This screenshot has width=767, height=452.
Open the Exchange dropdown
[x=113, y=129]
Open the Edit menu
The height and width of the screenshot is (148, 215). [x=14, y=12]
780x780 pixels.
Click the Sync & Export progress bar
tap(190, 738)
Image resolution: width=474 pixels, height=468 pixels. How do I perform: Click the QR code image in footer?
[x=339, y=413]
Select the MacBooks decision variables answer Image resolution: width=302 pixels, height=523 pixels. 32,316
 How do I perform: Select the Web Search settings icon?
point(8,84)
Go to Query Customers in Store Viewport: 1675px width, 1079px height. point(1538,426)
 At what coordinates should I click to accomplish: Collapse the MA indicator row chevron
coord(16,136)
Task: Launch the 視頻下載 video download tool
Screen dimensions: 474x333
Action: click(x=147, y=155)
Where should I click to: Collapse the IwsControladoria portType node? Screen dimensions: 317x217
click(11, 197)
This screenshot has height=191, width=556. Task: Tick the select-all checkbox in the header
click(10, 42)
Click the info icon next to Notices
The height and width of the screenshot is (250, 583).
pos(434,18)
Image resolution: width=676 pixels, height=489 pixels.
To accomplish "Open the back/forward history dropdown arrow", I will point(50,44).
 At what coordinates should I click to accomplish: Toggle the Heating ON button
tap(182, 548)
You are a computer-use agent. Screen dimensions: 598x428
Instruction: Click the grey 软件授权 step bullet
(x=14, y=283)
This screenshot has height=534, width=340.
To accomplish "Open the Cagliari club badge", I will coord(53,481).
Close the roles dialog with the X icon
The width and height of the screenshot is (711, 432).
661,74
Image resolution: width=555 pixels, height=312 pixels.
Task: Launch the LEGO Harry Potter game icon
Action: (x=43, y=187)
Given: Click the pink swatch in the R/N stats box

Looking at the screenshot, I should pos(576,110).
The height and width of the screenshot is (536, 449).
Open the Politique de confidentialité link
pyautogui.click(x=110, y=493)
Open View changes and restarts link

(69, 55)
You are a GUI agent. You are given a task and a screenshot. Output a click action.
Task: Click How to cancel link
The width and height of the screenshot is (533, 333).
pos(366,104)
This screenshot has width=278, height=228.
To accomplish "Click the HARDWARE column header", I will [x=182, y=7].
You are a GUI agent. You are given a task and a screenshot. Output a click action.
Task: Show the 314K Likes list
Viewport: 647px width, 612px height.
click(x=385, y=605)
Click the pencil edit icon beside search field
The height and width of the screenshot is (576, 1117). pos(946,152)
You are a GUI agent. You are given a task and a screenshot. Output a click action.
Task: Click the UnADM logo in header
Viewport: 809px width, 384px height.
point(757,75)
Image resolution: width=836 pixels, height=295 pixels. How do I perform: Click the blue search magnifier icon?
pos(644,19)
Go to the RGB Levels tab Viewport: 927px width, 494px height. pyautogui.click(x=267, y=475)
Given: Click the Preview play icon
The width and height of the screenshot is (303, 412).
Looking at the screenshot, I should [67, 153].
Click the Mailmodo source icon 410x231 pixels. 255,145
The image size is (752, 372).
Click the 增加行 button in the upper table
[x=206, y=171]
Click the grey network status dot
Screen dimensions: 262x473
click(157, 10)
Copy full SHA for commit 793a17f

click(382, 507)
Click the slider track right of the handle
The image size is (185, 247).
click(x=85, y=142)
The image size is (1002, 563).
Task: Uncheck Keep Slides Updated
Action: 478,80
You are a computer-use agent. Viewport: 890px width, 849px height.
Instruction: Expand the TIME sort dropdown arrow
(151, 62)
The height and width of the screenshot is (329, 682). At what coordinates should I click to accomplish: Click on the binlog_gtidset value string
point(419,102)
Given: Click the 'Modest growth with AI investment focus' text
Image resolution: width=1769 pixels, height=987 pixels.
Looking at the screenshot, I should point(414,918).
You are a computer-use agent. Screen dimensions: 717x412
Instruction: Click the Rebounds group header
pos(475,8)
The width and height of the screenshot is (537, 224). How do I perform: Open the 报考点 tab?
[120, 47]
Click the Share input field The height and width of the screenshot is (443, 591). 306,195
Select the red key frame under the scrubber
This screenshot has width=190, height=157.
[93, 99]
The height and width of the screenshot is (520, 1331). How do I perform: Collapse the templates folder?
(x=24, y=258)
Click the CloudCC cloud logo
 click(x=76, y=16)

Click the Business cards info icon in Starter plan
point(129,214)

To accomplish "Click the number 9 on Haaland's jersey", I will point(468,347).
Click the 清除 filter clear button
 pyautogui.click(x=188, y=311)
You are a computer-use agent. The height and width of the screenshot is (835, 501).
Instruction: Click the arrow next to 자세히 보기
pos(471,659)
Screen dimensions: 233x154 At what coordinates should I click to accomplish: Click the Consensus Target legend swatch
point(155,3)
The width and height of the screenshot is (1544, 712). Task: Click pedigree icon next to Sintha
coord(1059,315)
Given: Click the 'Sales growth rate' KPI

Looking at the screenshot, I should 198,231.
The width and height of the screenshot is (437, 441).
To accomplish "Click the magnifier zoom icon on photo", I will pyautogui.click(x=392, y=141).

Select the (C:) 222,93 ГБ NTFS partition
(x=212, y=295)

☆ ☆ ☆ ☆

What this task involves:
Extract the full listing and reproduce each line exactly.

Task result:
This screenshot has width=767, height=452.
Open the Exchange dropdown
[x=113, y=129]
Open the Edit menu
The height and width of the screenshot is (148, 215). [x=14, y=12]
780x780 pixels.
Click the Sync & Export progress bar
tap(190, 738)
Image resolution: width=474 pixels, height=468 pixels. How do I perform: Click the QR code image in footer?
[x=339, y=413]
Select the MacBooks decision variables answer Image resolution: width=302 pixels, height=523 pixels. 32,316
 How do I perform: Select the Web Search settings icon?
point(8,84)
Go to Query Customers in Store Viewport: 1675px width, 1079px height. point(1538,426)
 At what coordinates should I click to accomplish: Collapse the MA indicator row chevron
coord(16,136)
Task: Launch the 視頻下載 video download tool
Screen dimensions: 474x333
Action: click(x=147, y=155)
Where should I click to: Collapse the IwsControladoria portType node? Screen dimensions: 317x217
click(11, 197)
This screenshot has height=191, width=556. Task: Tick the select-all checkbox in the header
click(10, 42)
Click the info icon next to Notices
The height and width of the screenshot is (250, 583).
pos(434,18)
Image resolution: width=676 pixels, height=489 pixels.
To accomplish "Open the back/forward history dropdown arrow", I will point(50,44).
 At what coordinates should I click to accomplish: Toggle the Heating ON button
tap(182, 548)
You are a computer-use agent. Screen dimensions: 598x428
Instruction: Click the grey 软件授权 step bullet
(x=14, y=283)
This screenshot has height=534, width=340.
To accomplish "Open the Cagliari club badge", I will coord(53,481).
Close the roles dialog with the X icon
The width and height of the screenshot is (711, 432).
661,74
Image resolution: width=555 pixels, height=312 pixels.
Task: Launch the LEGO Harry Potter game icon
Action: (x=43, y=187)
Given: Click the pink swatch in the R/N stats box

Looking at the screenshot, I should pos(576,110).
The height and width of the screenshot is (536, 449).
Open the Politique de confidentialité link
pyautogui.click(x=110, y=493)
Open View changes and restarts link

(69, 55)
You are a GUI agent. You are given a task and a screenshot. Output a click action.
Task: Click How to cancel link
The width and height of the screenshot is (533, 333).
pos(366,104)
This screenshot has width=278, height=228.
To accomplish "Click the HARDWARE column header", I will [x=182, y=7].
You are a GUI agent. You are given a task and a screenshot. Output a click action.
Task: Show the 314K Likes list
Viewport: 647px width, 612px height.
click(x=385, y=605)
Click the pencil edit icon beside search field
The height and width of the screenshot is (576, 1117). pos(946,152)
You are a GUI agent. You are given a task and a screenshot. Output a click action.
Task: Click the UnADM logo in header
Viewport: 809px width, 384px height.
point(757,75)
Image resolution: width=836 pixels, height=295 pixels. How do I perform: Click the blue search magnifier icon?
pos(644,19)
Go to the RGB Levels tab Viewport: 927px width, 494px height. pyautogui.click(x=267, y=475)
Given: Click the Preview play icon
The width and height of the screenshot is (303, 412).
Looking at the screenshot, I should [67, 153].
Click the Mailmodo source icon 410x231 pixels. 255,145
The image size is (752, 372).
Click the 增加行 button in the upper table
[x=206, y=171]
Click the grey network status dot
Screen dimensions: 262x473
click(157, 10)
Copy full SHA for commit 793a17f

click(382, 507)
Click the slider track right of the handle
The image size is (185, 247).
click(x=85, y=142)
The image size is (1002, 563).
Task: Uncheck Keep Slides Updated
Action: 478,80
You are a computer-use agent. Viewport: 890px width, 849px height.
Instruction: Expand the TIME sort dropdown arrow
(151, 62)
The height and width of the screenshot is (329, 682). At what coordinates should I click to accomplish: Click on the binlog_gtidset value string
point(419,102)
Given: Click the 'Modest growth with AI investment focus' text
Image resolution: width=1769 pixels, height=987 pixels.
Looking at the screenshot, I should point(414,918).
You are a computer-use agent. Screen dimensions: 717x412
Instruction: Click the Rebounds group header
pos(475,8)
The width and height of the screenshot is (537, 224). How do I perform: Open the 报考点 tab?
[120, 47]
Click the Share input field The height and width of the screenshot is (443, 591). 306,195
Select the red key frame under the scrubber
This screenshot has width=190, height=157.
[93, 99]
The height and width of the screenshot is (520, 1331). How do I perform: Collapse the templates folder?
(x=24, y=258)
Click the CloudCC cloud logo
 click(x=76, y=16)

Click the Business cards info icon in Starter plan
point(129,214)

To accomplish "Click the number 9 on Haaland's jersey", I will point(468,347).
Click the 清除 filter clear button
 pyautogui.click(x=188, y=311)
You are a computer-use agent. The height and width of the screenshot is (835, 501).
Instruction: Click the arrow next to 자세히 보기
pos(471,659)
Screen dimensions: 233x154 At what coordinates should I click to accomplish: Click the Consensus Target legend swatch
point(155,3)
The width and height of the screenshot is (1544, 712). Task: Click pedigree icon next to Sintha
coord(1059,315)
Given: Click the 'Sales growth rate' KPI

Looking at the screenshot, I should 198,231.
The width and height of the screenshot is (437, 441).
To accomplish "Click the magnifier zoom icon on photo", I will pyautogui.click(x=392, y=141).

Select the (C:) 222,93 ГБ NTFS partition
(x=212, y=295)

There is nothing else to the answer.